AWS Robotics Blog

Building Robot Operating System (ROS) 2.0 powered robots with the ROSBot 2.0 tutorial and Amazon Web Services (AWS)


The AWS robotics team works with different robotics hardware and software providers to make it easy for developers to build using the Robot Operating System (ROS). This blog discusses robotics reference hardware platforms and a tutorial from Husarion that developers can use to build robotics applications built on the ROS 2 Dashing Diademata distribution.

AWS RoboMaker's cloud simulation environment

A Turtlebot3 robot in AWS RoboMaker’s cloud simulation environment

For startups building new products, or students learning a technology area, it can be advantageous to begin with open source industry frameworks and tooling that provide building blocks and strong community support. The benefits of building with open source apply in the field of robotics. ROS, an open source set of software libraries and tools offered by Open Robotics, has made it easy for commercial developers, educators, students, and researchers to quickly develop robotics applications. ROS powers all types of robotics hardware, with more than 3 million downloads of common ROS packages such as rviz and rospy over ten years (source: In December 2017, Open Robotics released ROS 2 to adapt to the many changes in robotics since ROS started in 2007, including use of newer technologies, and a distributed architecture. Then a year ago (May 31, 2019), Open Robotics released the ROS 2 Dashing Diademata distribution. As ROS became increasingly popular as a software building block, robotics developers increasingly needed standard hardware platforms to use with ROS.

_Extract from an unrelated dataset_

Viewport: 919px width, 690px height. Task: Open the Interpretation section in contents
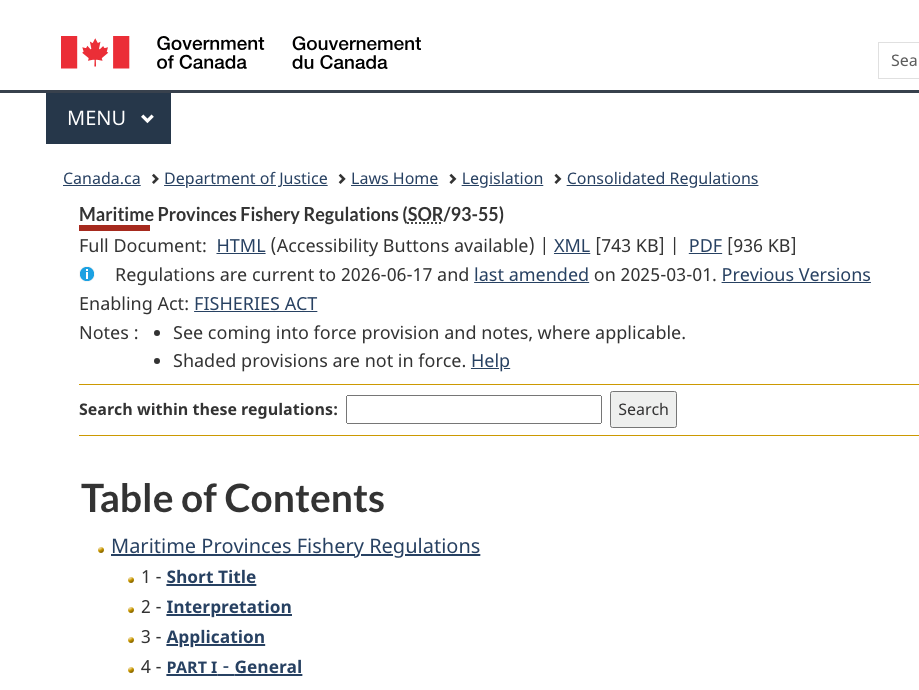click(x=229, y=607)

A picture of Husarion’s ROSBot autonomous robot platform

A picture of Husarion’s ROSBot autonomous robot platform

For example, TurtleBot3 provides a small, affordable, and programmable ROS-based mobile robot for use in education, research, hobby, and product prototyping. Startups and educational organizations can find utility in standard hardware platforms that work with ROS and come packaged with ruggedized hardware, and capabilities such as a reference sensor suite. The utility of packaged reference hardware is especially true as new versions of ROS 2.0 comes out, and developers must test the latest version and incorporate it with hardware for industrial applications.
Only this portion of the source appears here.